When Grant suggests that all history authors should be required to take a course in psychology, Brent replies with this comment. Historians have no interest in probing motivation. They merely report events. When history is recounted this way, it’s as quantifiable as mathematics. The implication is that history shouldn’t be written this way at all.

“Richard III had been credited with the elimination of two nephews, and his name was a synonym for evil. But Henry VII, whose ‘settled and considered policy’ was to eliminate a whole family was regarded as a shrewd and far-seeing monarch.”


(Chapter 17, Pages 204-205)

Grant unveils the hidden agenda behind many historic chronicles. They are often used as a form of propaganda by the winning side. Both Henry VII and Henry VIII exterminated all the remaining members of the York family who opposed their claims to the throne. This mass murder was greeted with approval, while Richard’s supposed crimes were denounced.
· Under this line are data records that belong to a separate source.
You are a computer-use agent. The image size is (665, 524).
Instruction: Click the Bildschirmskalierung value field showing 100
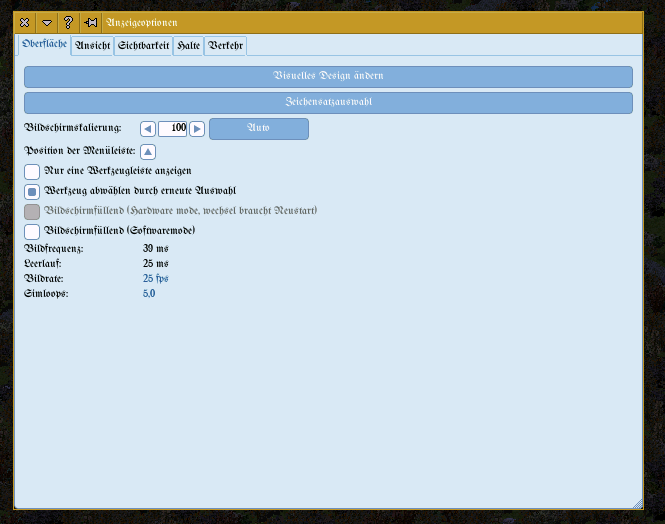[x=173, y=129]
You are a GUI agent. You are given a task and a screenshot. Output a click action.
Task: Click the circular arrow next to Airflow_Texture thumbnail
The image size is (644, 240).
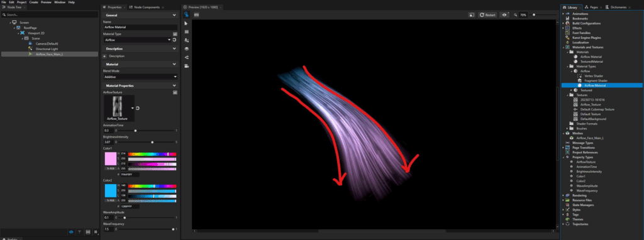(x=138, y=108)
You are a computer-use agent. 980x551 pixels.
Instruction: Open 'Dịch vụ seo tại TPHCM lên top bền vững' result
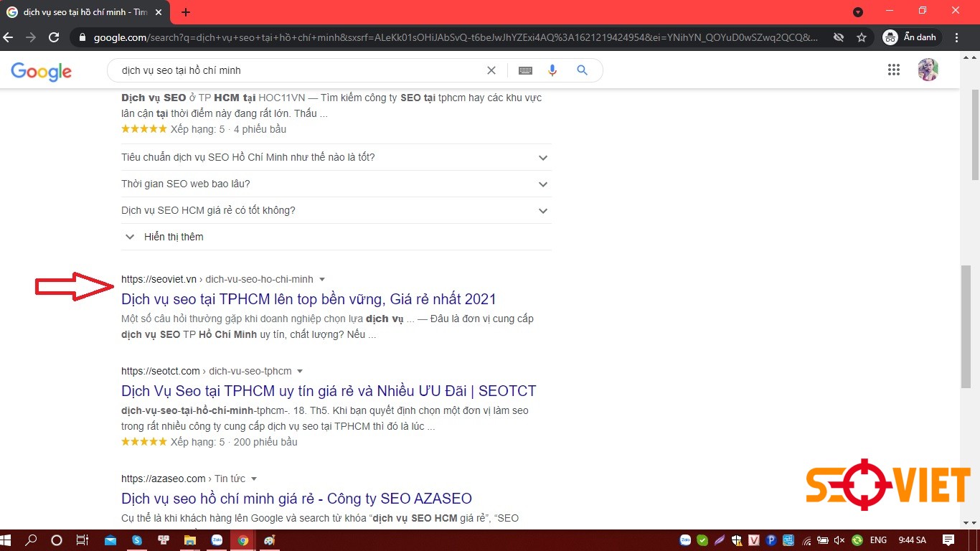click(x=308, y=299)
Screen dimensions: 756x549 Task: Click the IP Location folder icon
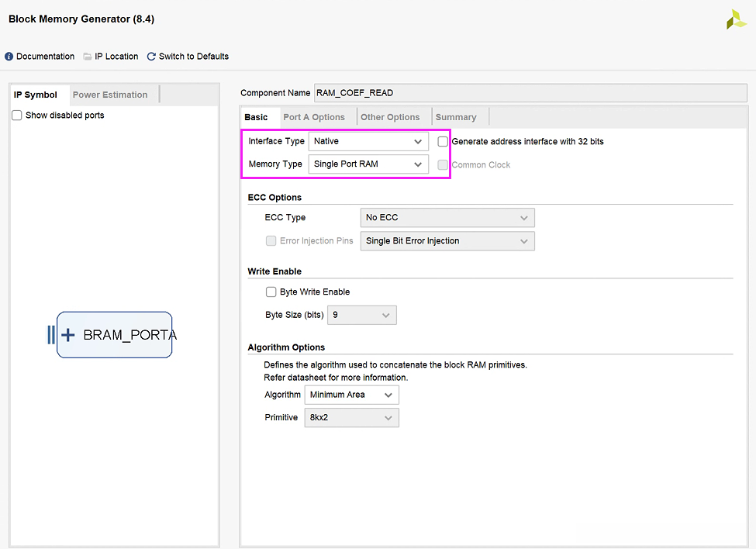(x=88, y=57)
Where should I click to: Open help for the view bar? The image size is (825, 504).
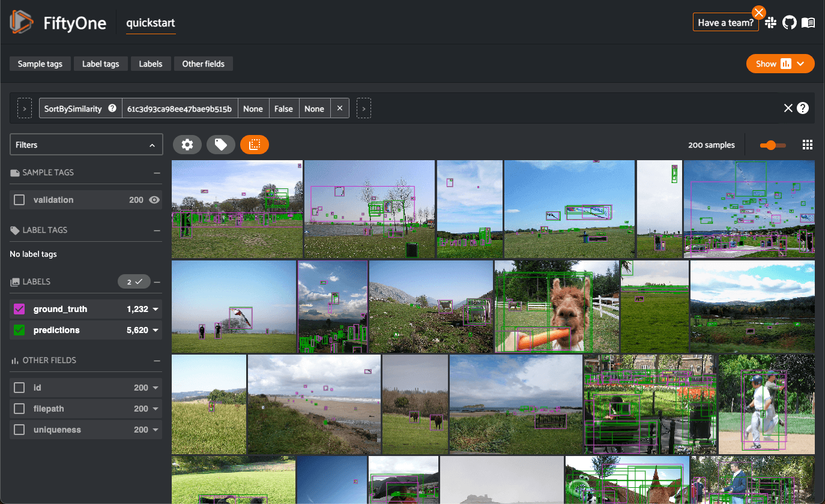click(803, 108)
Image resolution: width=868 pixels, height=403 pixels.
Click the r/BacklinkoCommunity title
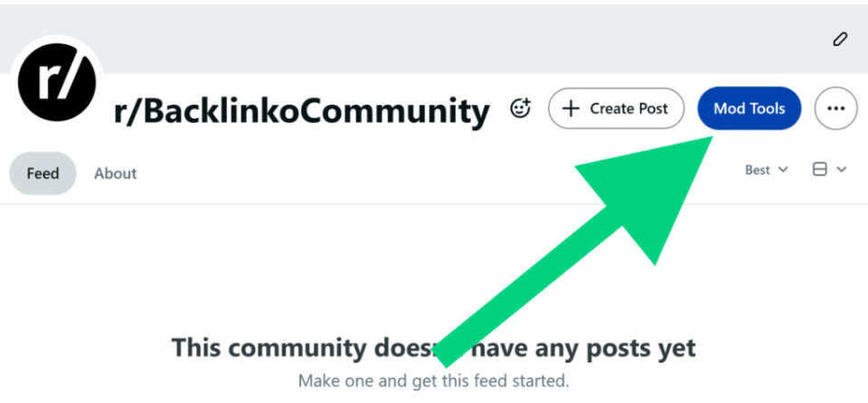(301, 111)
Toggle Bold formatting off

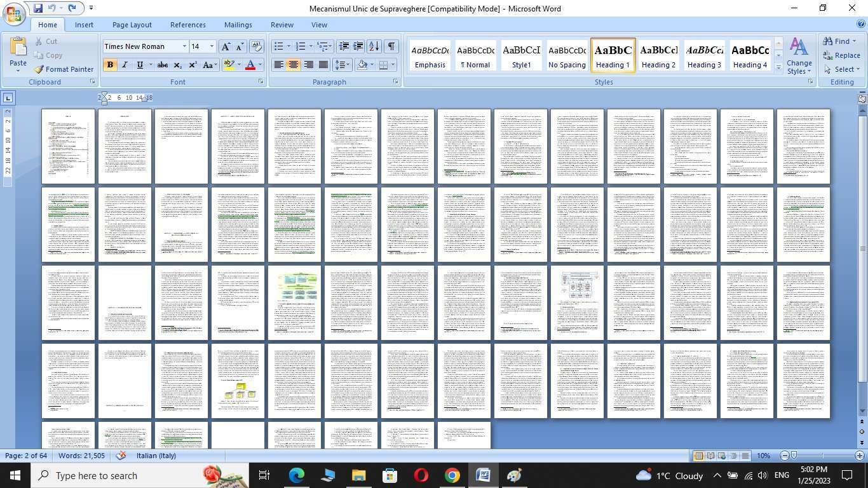coord(110,65)
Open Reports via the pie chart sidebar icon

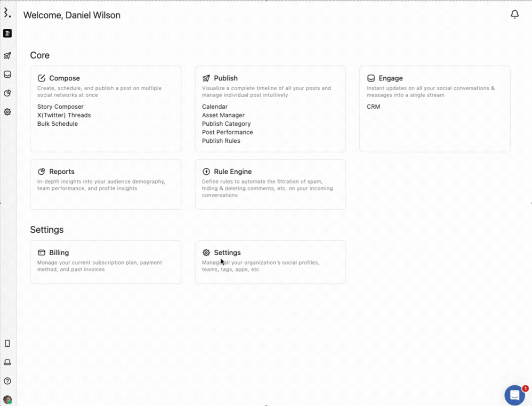click(7, 93)
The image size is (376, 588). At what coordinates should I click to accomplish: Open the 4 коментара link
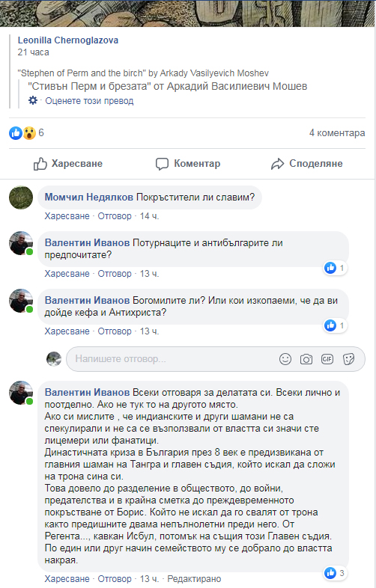coord(337,132)
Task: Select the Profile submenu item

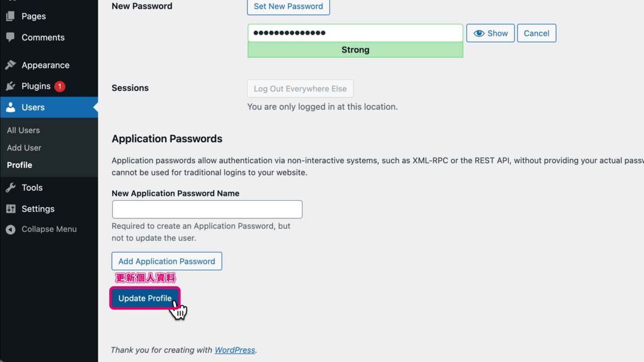Action: [20, 165]
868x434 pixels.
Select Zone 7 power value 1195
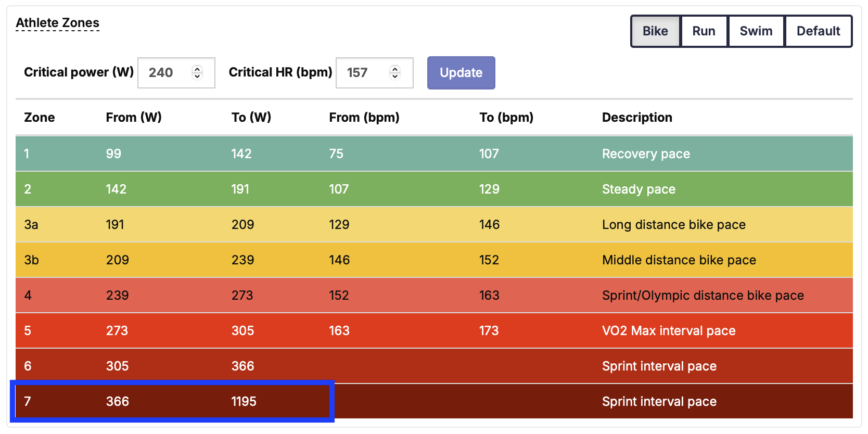coord(244,401)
“‘Will you take that photograph to the window and look at it in a good light as long as it takes to count a pulse?’ ‘Funny,’ she said. ‘When you look at it for a little, it’s really quite a nice face, isn’t it?’”


(Chapter 17, Pages 205-206)

When Grant asks the Amazon to observe the portrait in a good light, he’s shifting her perspective. This mirrors the novel’s overall intention. Readers are also meant to look at Richard in a different light and, hopefully, reach the same conclusion as the Amazon.